ASSIGNMENT — Emit the line that holds "Where should I click to: Click the Sparse" and all lines following it through the end of the data, verbatim, and nothing else.
---- THE DATA
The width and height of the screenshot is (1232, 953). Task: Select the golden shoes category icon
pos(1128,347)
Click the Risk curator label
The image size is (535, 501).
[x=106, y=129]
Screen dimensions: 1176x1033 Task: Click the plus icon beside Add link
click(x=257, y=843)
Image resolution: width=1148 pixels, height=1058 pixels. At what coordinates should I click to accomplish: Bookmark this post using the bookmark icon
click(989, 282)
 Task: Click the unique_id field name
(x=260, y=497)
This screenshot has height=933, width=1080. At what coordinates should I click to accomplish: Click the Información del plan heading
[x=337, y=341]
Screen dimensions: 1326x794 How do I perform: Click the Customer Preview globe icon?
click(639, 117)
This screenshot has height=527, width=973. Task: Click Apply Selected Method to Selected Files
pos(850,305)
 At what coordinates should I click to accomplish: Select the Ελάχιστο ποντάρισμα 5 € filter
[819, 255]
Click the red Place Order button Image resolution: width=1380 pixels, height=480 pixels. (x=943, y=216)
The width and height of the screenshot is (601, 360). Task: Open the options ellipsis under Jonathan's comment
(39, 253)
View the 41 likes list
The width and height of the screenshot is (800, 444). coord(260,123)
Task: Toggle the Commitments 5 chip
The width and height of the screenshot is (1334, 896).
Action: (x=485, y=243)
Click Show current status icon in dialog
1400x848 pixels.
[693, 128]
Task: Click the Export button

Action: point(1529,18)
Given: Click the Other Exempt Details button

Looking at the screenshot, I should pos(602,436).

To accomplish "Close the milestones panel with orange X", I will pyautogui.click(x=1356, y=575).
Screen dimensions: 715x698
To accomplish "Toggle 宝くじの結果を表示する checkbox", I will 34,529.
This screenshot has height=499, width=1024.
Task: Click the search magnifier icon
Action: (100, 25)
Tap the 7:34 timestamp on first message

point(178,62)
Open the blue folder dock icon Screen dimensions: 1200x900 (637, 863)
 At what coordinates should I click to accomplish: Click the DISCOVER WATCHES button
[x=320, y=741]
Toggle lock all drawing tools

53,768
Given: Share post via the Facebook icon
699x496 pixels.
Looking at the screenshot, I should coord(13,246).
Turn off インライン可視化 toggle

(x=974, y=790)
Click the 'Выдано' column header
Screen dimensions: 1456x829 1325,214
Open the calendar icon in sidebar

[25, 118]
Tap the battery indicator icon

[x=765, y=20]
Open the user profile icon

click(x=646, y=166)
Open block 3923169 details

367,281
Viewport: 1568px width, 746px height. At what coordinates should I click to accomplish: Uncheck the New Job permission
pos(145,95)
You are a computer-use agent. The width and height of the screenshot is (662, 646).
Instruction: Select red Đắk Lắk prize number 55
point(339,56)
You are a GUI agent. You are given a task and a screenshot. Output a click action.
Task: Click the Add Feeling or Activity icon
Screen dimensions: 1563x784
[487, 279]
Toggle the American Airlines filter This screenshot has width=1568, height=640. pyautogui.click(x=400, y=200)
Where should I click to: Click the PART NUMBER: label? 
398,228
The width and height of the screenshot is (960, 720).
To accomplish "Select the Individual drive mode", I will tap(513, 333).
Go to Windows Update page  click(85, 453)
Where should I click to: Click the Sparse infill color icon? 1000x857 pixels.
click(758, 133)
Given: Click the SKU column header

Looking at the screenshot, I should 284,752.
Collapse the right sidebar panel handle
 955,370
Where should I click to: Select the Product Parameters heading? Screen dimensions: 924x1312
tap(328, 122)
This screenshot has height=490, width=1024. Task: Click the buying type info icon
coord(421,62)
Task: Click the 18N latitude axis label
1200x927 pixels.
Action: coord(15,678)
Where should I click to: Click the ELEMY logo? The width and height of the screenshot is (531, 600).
--------
FINAL ANSWER —
Where should I click to: Click the Sparse infill color icon? 1000x857 pixels.
click(758, 133)
Given: Click the SKU column header

Looking at the screenshot, I should 284,752.
Collapse the right sidebar panel handle
 955,370
Where should I click to: Select the Product Parameters heading? Screen dimensions: 924x1312
tap(328, 122)
This screenshot has height=490, width=1024. Task: Click the buying type info icon
coord(421,62)
Task: Click the 18N latitude axis label
1200x927 pixels.
Action: coord(15,678)
Where should I click to: Click the ELEMY logo? The width and height of the screenshot is (531, 600).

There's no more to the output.